# HMData — Q4 Forecast Pedagogical Notebook (Fully Commented)

This notebook walks through a simplified forecasting workflow for H&M-style product data. We simulate a realistic task: predicting Q4 (October–December) demand for products whose Q4 sales are not yet observed. Each code block is fully commented in complete sentences so that students can follow the logic clearly.

In [ ]:
# Import data and modeling libraries used throughout the notebook.
import pandas as pd
import numpy as np

from sklearn.model_selection import train_test_split
from sklearn.linear_model import LinearRegression, LassoCV
from sklearn.preprocessing import StandardScaler
from sklearn.metrics import r2_score, mean_squared_error, mean_absolute_error

# Define a fixed list of months so we can later infer month order if needed.
MONTHS = [
    'January','February','March','April','May','June',
    'July','August','September','October','November','December'
]

# Define a helper function that prints R², RMSE, and MAE for evaluation.
def report_metrics(y_true, y_pred, label=""):
    r2 = r2_score(y_true, y_pred)
    rmse = mean_squared_error(y_true, y_pred) ** 0.5
    mae = mean_absolute_error(y_true, y_pred)
    print(f"{label}R²={r2:.3f}, RMSE={rmse:.2f}, MAE={mae:.2f}")

# Define a helper to display the most influential coefficients by magnitude.
def show_top_coeffs(model, feature_names, k=10):
    coefs = pd.Series(model.coef_, index=feature_names)
    coefs_abs = coefs.abs().sort_values(ascending=False)
    print('\n[Top features by |coefficient|]')
    print(coefs_abs.head(k))

print('[INFO] Libraries imported successfully.')

In [ ]:
# Load the dataset directly from GitHub. Each row represents a product-month combination.
GITHUB_URL = 'https://raw.githubusercontent.com/ucla-anderson-SSAI/SSAI/main/HMData.csv'
df = pd.read_csv(GITHUB_URL)
print('[INFO] Loaded dataset shape:', df.shape)

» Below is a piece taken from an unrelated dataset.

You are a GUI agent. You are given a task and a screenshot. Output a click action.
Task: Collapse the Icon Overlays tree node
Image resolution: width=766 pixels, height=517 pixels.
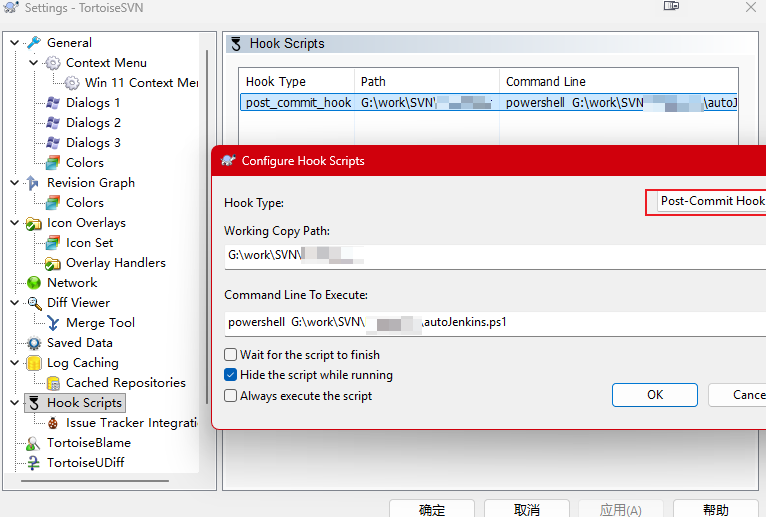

# Convert boolean or string TRUE/FALSE values into numeric 1s and 0s.
df = df.replace({True: 1, False: 0, 'TRUE': 1, 'FALSE': 0})

# Simplify month column names (e.g., 'month_January' → 'January').
df.columns = [c.replace('month_', '') if c.startswith('month_') else c for c in df.columns]

# Drop 'start' column if it exists because we will not use date strings directly.
if 'start' in df.columns:
    df = df.drop(columns=['start'])

# Focus on a single product type to make the exercise manageable and interpretable.
SELECTED_NAME = 'Vest top'
df = df[df['name'] == SELECTED_NAME].copy()
if df.empty:
    raise ValueError(f'No rows found for name == {SELECTED_NAME!r}')

print('[INFO] After filtering for product type:', df.shape)

In [ ]:
# Create a product-level split so that test products represent unseen SKUs. We will only predict their Q4 demand (October–December).
Q4_MONTHS = ['October', 'November', 'December']
unique_ids = df['id'].unique()
train_ids, test_ids = train_test_split(unique_ids, test_size=0.2, random_state=0)
print(f'[INFO] Train products: {len(train_ids)}, Test products: {len(test_ids)}')

# Training data contains all months for known products.
train_df = df[df['id'].isin(train_ids)].copy()

# Test data includes only Q4 months for unseen products.
test_df = df[df['id'].isin(test_ids) & (
    (df['October'] == 1) | (df['November'] == 1) | (df['December'] == 1)
)].copy()

print('[INFO] Train rows (all months):', len(train_df))
print('[INFO] Test rows (Q4 only):', len(test_df))

In [ ]:
# Model 1 uses basic linear regression with all available columns. This provides a baseline performance level.
drop_cols = ['id', 'name', 'demand']

X_train = train_df.drop(columns=[c for c in drop_cols if c in train_df.columns])
X_train = X_train.apply(pd.to_numeric, errors='coerce').fillna(0)
y_train = train_df['demand'].astype(float)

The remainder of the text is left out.